Friday, January 27, 2012

A Very Cool Tool

Want to see how often a word is used in books by year?  Books.google.com has something called an Ngram Viewer that lets you see how often a particular word or phrase in used across the centuries.  There are some surprises: rifle appears surprisingly often in the seventeenth century, then falls off, coming up in frequency in the nineteenth century.  Of course, remember the limitations of those OCRed books--there are a lot of words that do not appear because the print was hard to OCR.

The other limitation is that the starting date of many series is used for publication date, even if the issue in question is centuries later (or even wrong).  For example, the Ngram for the word "feminism" had matches in the early seventeenth century but nothing until the twentieth century.  What are those early matches?  One is an error on the Latin word "feminis" in the Malleus maleficarum de Lamiis (and for all I know, it might even mean the same thing, since I think this is a Latin work on witchcraft) and the other is from Chemical Abstracts, vol. 87.  I am sorry, but I do not believe that Chemical Abstracts series really starts in 1620!

1 comment:

Rich Rostrom said...

I've been playing with Ngrams for quite a while now.

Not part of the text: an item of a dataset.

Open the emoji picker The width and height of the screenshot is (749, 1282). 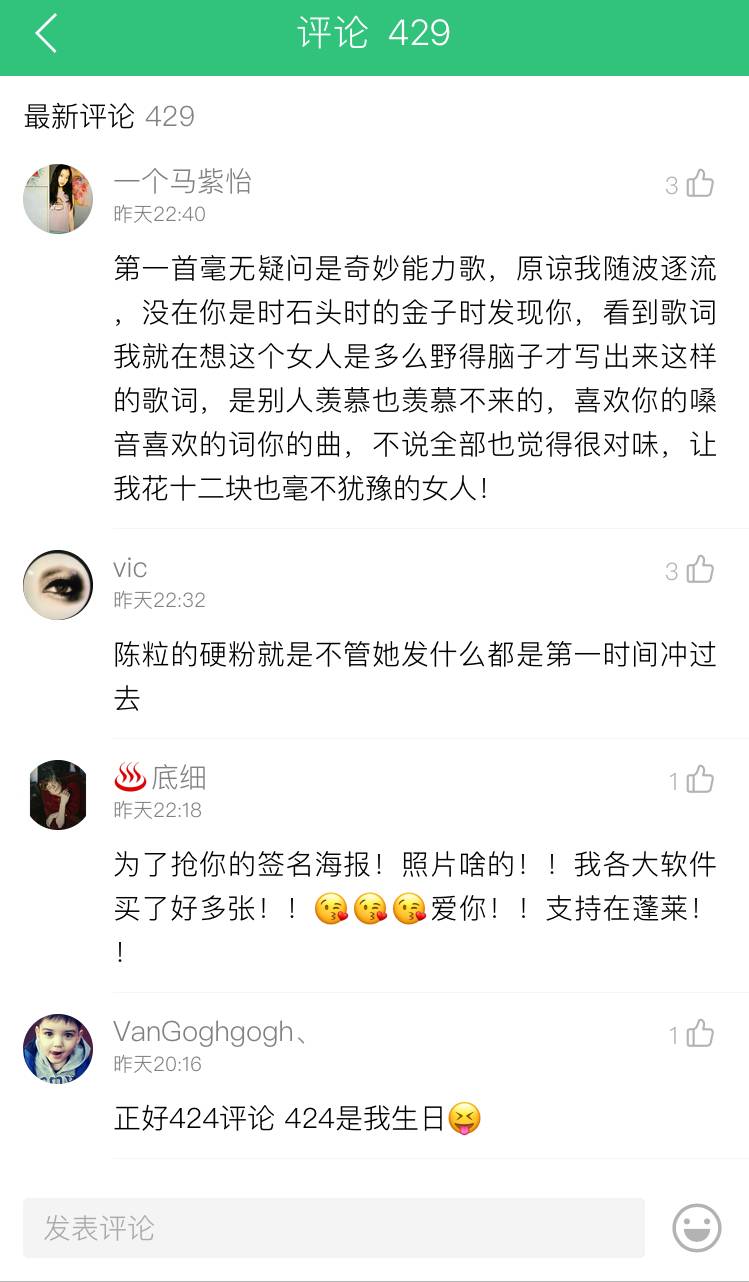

I didn't realize it went back before 1800.

Incidentally, it will search for phrases as well as words. This allows one to compare the use of a term in a common phrase with its total use, i.e. revealing its use otherwise.

It's fun to look up fairly common words and phrases, and discover how they came and went over the years. There are common phrases now that were unknown in the 1800, and phrases and terms that were far more common then than now.